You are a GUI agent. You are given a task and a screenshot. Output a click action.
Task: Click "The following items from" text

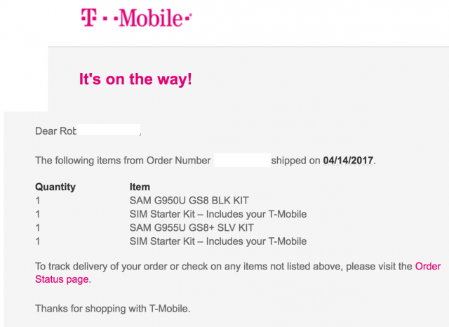[x=88, y=160]
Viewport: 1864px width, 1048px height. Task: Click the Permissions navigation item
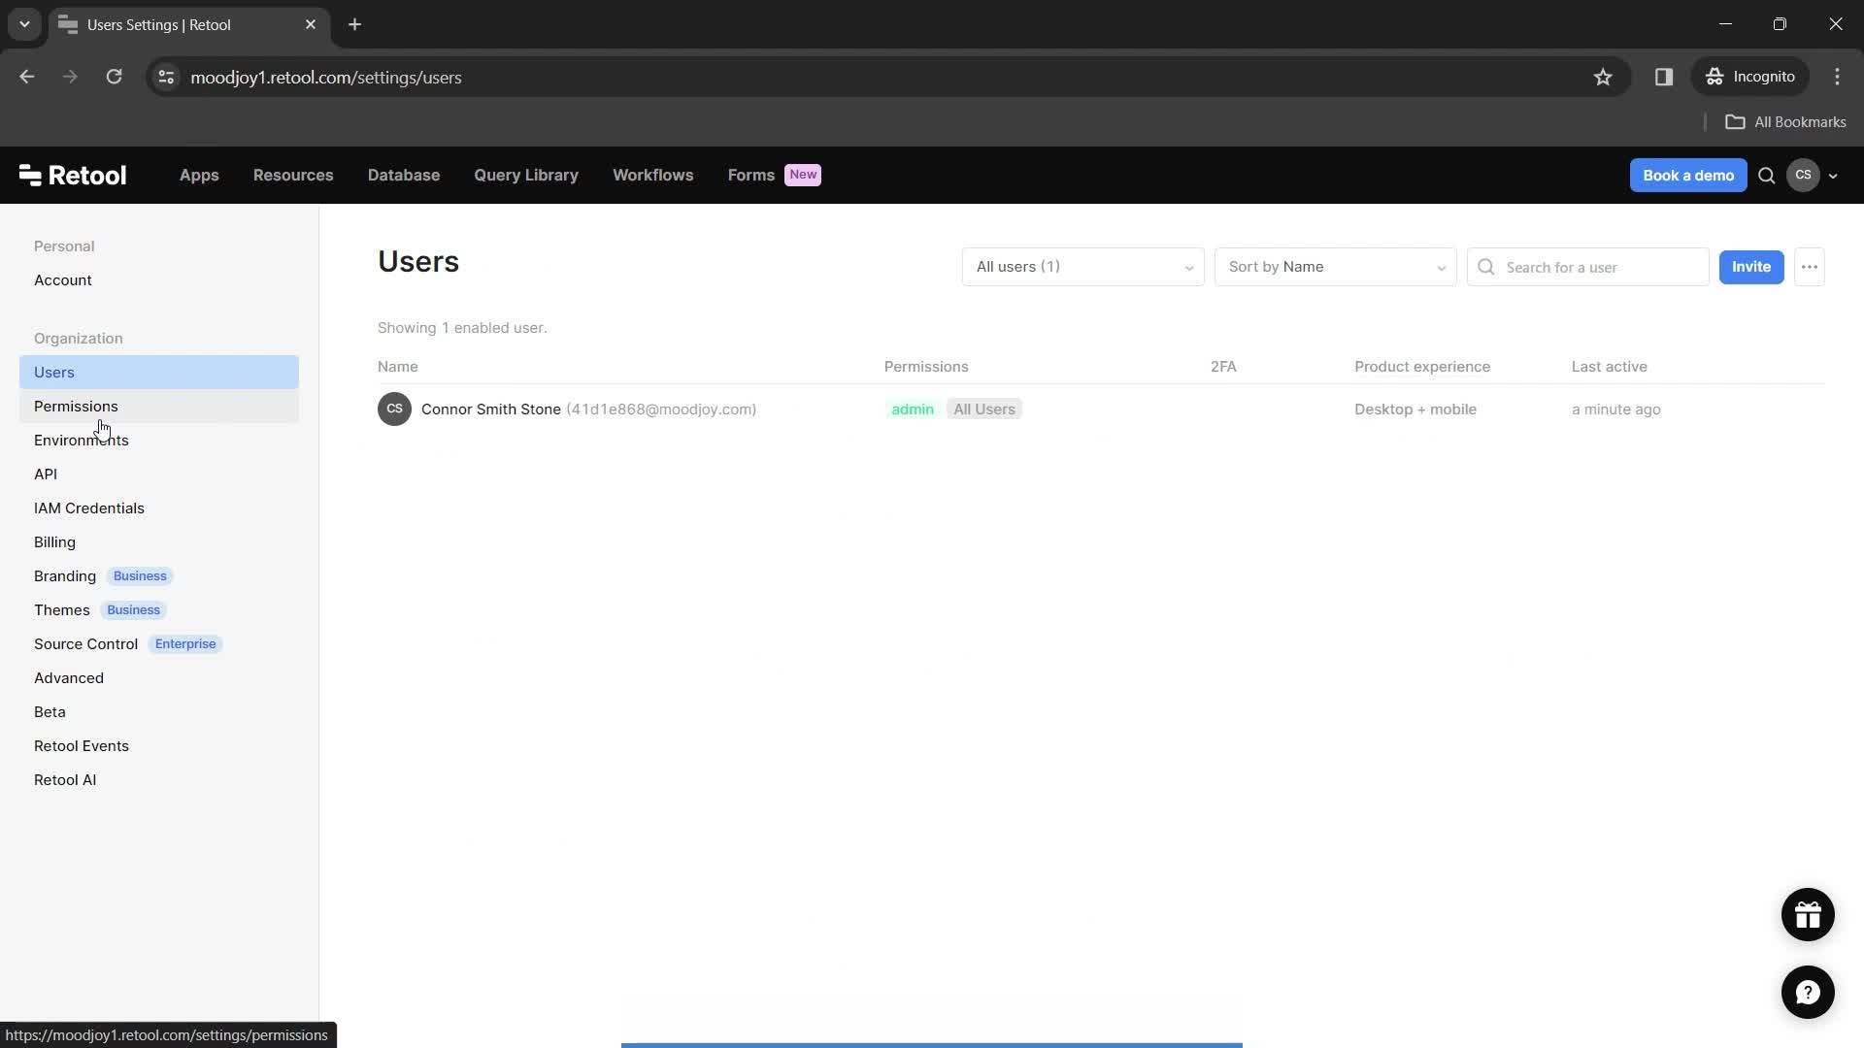(76, 406)
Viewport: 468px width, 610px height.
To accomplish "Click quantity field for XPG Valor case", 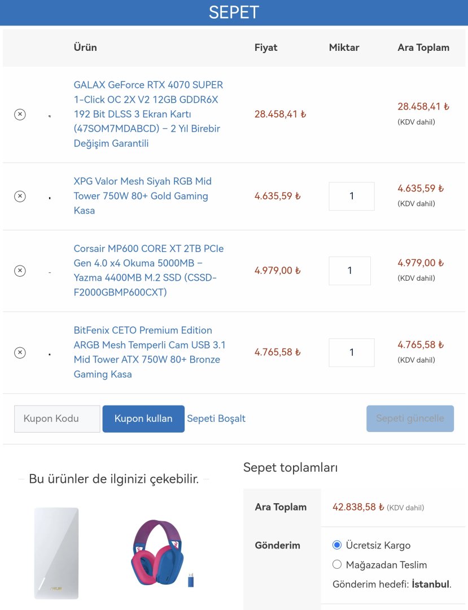I will [352, 196].
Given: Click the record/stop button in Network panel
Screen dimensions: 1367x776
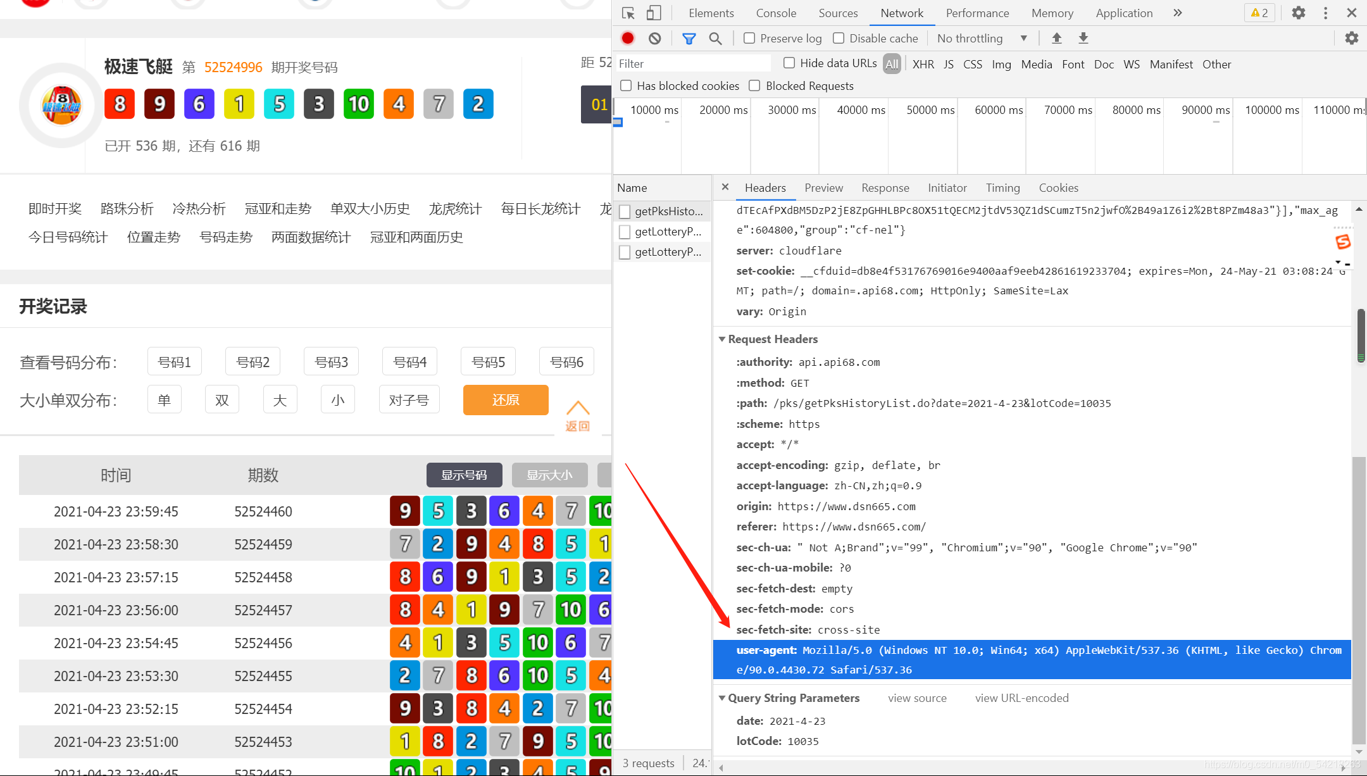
####################
## WHAT THE TASK ASKS
Inclusive range, exact copy: the line containing "Given: Click the" through the last line of the listing. Print nothing else, and no pictures.

## RESULT OF THIS EXERCISE
Given: Click the record/stop button in Network panel
Screen dimensions: 1367x776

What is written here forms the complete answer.